The types of places that humanity has called ‘home’ throughout the ages may have changed over time, but generally, the basics have remained the same. People usually want a comfortable environment with enough space to house their family. A healthy environment should also be a given, but sadly, that hasn’t, and sometimes still isn’t, the case.
Imagine living in the 1700s in a home that let in very little natural light. Imagine waking up in a dim room, unaware of the sunshine outside or, if it was even daytime at all. The reason for the lack of light, was that in 1697 William III introduced window tax. People were taxed based on the number of windows in the house to cover revenue lost by the clipping of coinage. Needless to say, not long after the introduction of the tax, people started bricking up their windows.
Doctors eventually managed to pressure the government into repealing the tax, arguing that a lack of light caused ill health. They weren’t wrong! Light triggers many chemical, biological and physiological changes in living beings. A humans’ skin, when exposed to sunlight, absorbs Vitamin D which prevents bone loss and reduces the risk of heart disease. Vitamin D is also effective whether we are indoors or out, hence the need for bright, light windows!
During the Victorian era, land and factory owners often built homes for their workers. Unfortunately, the houses were often cheap and too small for the burgeoning Victorian families of the day. The homes normally consisted of one or two rooms downstairs and one or two upstairs. There was no water or toilet in the house; neighbourhoods shared a few toilets and a water pump. The water was often polluted which led to illness and the spread of disease. Some of the worst houses were ‘back-to-back’ with windows only at the front, which meant the house was dark, there was no garden and a sewer would often run down the middle of the street.
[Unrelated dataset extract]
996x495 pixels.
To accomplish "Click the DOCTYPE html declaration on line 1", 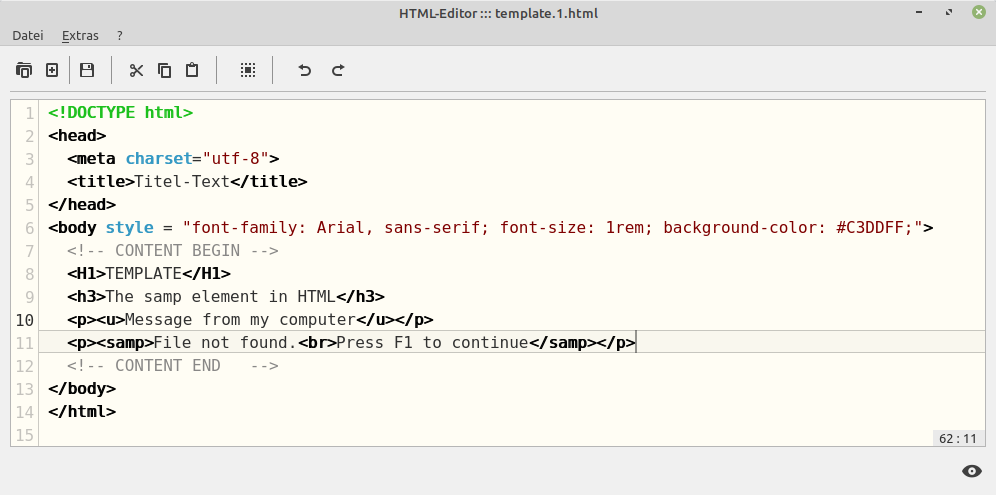I will click(x=120, y=113).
One of the impacts of poor housing conditions was that it affected the general health and well-being of the people living there. This would have had a knock-on effect, making it more challenging to earn a steady, decent wage. Without a steady income, it would have been extremely difficult to improve living standards let alone move from the unhealthy environment. A vicious cycle.
A Good Night’s Sleep
We all know that sleep is vital and a lack of it affects the way the brain functions. In fact, research shows that sleep deprivation has a direct impact on the economy. It is estimated that billions are lost each year from poor performance and lost work due to lack of sleep. Those who have ever volunteered to raise funds by sleeping rough for the YMCA’s Sleep Easy (which before the COVID outbreak was held outdoors) will know how difficult it is to perform a normal day’s duties after having slept rough for the night. It goes without saying, that in the 21st Century everyone should have a safe space to lay their head at night.
What About New Homes Today?
Constructing homes that are healthy places to live, as well as beneficial for the environment is a vital factor in the current era. Building biology plays a part and can be defined as the relationship between people and their constructed environment.
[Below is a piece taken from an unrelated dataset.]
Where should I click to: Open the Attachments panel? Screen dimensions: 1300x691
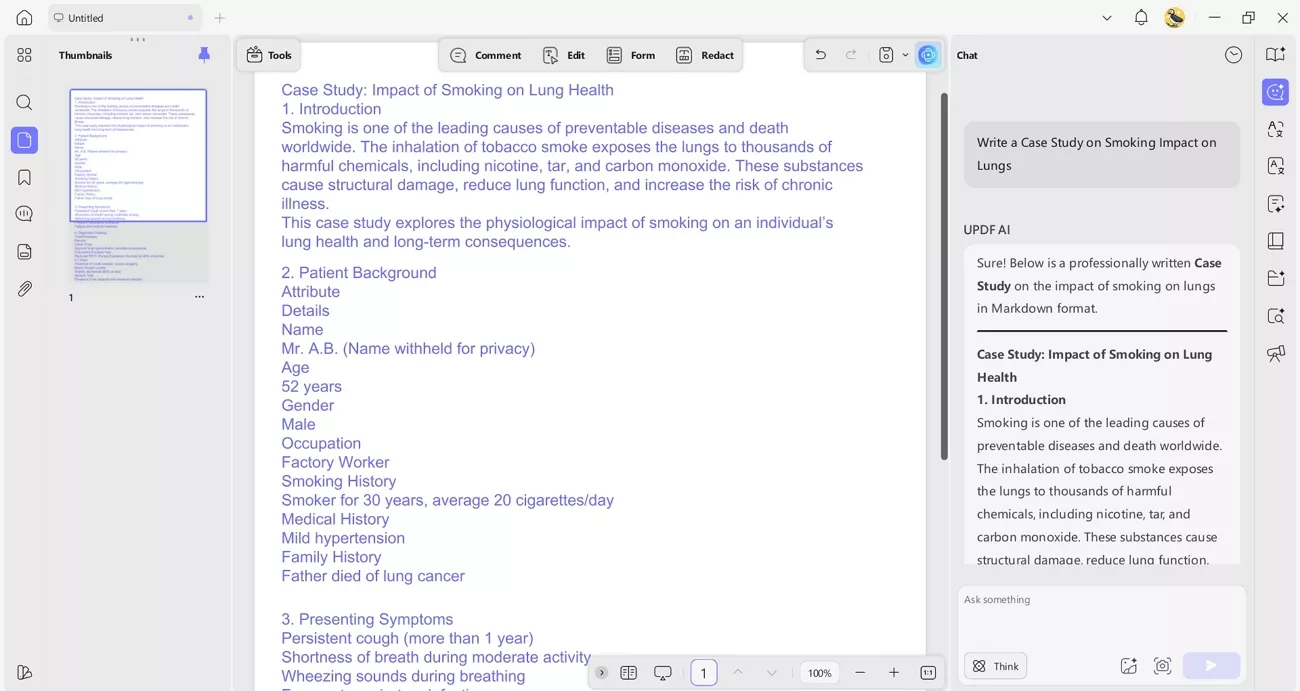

The city of Exeter is a pioneer in the development of homes built to the exacting standards of Passivhaus design and are now in the seventh generation of low carbon, low-energy house design. The council’s initial aim was looking for ways to manage fuel poverty, wanting council-owned homes to be comfortable for the occupants.
Passivhaus design focuses on reducing heat losses through the fabric of the building. The ventilation system captures the heat as it’s escaping, which means that the building is adequately ventilated all year and has good levels of fresh filtered air. This makes for healthier, comfortable living for occupants, some of whom have not felt the need to switch the heating on yet (in years!). Homes are designed to allow in plenty of light through large beautiful windows. Care is taken on the finishes, with natural sustainable products taking preference, helping both occupants and the planet to breathe easier.
Let’s hope as we move further into the 21st century that more people can lay their hat in a comfy home that not only boosts their health and well-being but is great for the environment too.